The Equal Employment Opportunity Commission (EEOC) has announced its intention to revisit a rule requiring companies to disclose employee pay data, a move that is expected to encounter a significantly altered legal and compliance landscape compared to its initial attempt in 2016. The agency’s previous endeavor was halted by the Office of Management and Budget under President Trump, only to be briefly revived in 2019 after civil rights groups secured a court order. However, it was voluntarily discontinued shortly after.
This time, the EEOC plans to approach the regulation through the Administrative Procedure Act (APA) rulemaking process rather than the Paperwork Reduction Act, indicating a shift towards a more formal notice-and-comment regulatory framework. This strategy could make the new rule more vulnerable to litigation, especially in light of recent judicial shifts. The U.S. Supreme Court’s decision in Loper Bright Enterprises v. Raimondo has heightened the difficulty for federal agencies to prove their statutory authority to issue specific regulations, potentially setting the stage for employer groups to challenge the EEOC’s authority under Title VII of the 1964 Civil Rights Act.

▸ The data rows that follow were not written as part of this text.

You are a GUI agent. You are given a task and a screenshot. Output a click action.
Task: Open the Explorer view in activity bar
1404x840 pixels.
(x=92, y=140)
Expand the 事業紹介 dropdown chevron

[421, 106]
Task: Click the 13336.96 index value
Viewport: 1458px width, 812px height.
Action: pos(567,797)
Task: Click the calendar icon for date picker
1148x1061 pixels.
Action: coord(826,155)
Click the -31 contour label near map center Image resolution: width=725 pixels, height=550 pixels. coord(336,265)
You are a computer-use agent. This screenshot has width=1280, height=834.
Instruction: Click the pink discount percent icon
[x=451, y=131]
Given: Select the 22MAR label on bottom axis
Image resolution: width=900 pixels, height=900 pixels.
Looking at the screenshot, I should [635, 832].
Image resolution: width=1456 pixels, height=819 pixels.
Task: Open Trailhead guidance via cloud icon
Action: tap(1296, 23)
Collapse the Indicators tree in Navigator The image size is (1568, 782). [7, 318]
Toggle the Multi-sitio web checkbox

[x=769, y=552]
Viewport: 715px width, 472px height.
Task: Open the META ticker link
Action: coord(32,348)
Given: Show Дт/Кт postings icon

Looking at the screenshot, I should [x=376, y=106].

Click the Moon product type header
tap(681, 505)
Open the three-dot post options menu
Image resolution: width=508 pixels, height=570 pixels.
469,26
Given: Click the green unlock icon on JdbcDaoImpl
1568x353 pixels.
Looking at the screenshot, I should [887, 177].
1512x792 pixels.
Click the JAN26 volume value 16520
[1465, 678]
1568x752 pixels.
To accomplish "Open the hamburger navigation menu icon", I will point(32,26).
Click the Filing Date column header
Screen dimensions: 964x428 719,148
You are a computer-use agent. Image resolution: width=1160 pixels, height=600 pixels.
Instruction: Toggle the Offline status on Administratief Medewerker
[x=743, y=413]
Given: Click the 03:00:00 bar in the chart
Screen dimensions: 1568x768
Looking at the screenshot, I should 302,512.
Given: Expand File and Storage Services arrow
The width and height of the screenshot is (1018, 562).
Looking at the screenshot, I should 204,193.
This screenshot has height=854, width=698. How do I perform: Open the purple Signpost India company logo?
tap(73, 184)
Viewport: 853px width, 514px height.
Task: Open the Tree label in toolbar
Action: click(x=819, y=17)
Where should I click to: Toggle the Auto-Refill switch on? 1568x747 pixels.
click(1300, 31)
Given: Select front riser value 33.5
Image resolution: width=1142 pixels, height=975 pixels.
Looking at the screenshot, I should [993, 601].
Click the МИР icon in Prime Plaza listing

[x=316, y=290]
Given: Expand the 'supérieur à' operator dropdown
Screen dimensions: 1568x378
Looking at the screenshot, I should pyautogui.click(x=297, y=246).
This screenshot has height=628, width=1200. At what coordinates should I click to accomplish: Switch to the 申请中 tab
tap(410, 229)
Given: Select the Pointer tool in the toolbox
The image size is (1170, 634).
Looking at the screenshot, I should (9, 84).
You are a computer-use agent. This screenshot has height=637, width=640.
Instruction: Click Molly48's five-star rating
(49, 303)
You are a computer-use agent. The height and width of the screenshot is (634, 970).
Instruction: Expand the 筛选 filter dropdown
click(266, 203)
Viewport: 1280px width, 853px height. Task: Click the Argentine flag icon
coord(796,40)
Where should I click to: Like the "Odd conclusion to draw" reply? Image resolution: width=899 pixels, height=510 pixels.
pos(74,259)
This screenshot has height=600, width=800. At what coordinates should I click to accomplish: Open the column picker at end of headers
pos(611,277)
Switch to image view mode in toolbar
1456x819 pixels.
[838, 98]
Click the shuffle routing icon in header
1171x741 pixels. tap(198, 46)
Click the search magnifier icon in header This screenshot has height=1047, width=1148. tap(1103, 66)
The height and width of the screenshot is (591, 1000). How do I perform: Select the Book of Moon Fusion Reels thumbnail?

Victoria Lipnic, a former acting chair of the commission and current partner at Resolution Economics, noted that the Loper Bright decision “makes the outcome and whether regulations or guidance from agency will stand much more uncertain.” The EEOC is expected to argue that Section 709(c) of Title VII grants them the authority to collect such data, although the statute does not explicitly refer to pay information.
Employers and legal professionals should prepare for the possibility of increased regulatory requirements, while also considering the evolving judicial landscape that may provide opportunities to challenge the new rule. Advocates for pay equity argue that the landscape has shifted favorably towards transparency, pointing to state-level requirements in places like California and Illinois as precedents. Indeed, Vasu Reddy, director of state policy for workforce justice at the National Women’s Law Center, emphasized that the opposition often stems from fears of a regulatory burden rather than the actual impact.
As the EEOC moves forward, adjustments based on previous experiences and studies, like the one conducted by the National Academies of Sciences, Engineering, and Medicine, may aim to alleviate compliance difficulties and improve data accuracy. Nevertheless, even companies that participated in the initial collection cycle may find re-engaging with this requirement to be challenging due to organizational changes and the need for robust data management systems.
The legal community will be closely watching how the EEOC balances the necessity of collecting pay data with the practical challenges faced by employers. As Michael Eastman of the Center for Workplace Compliance noted, many employers do not analyze pay in the way the EEOC’s proposed rule might require, posing significant hurdles for compliance.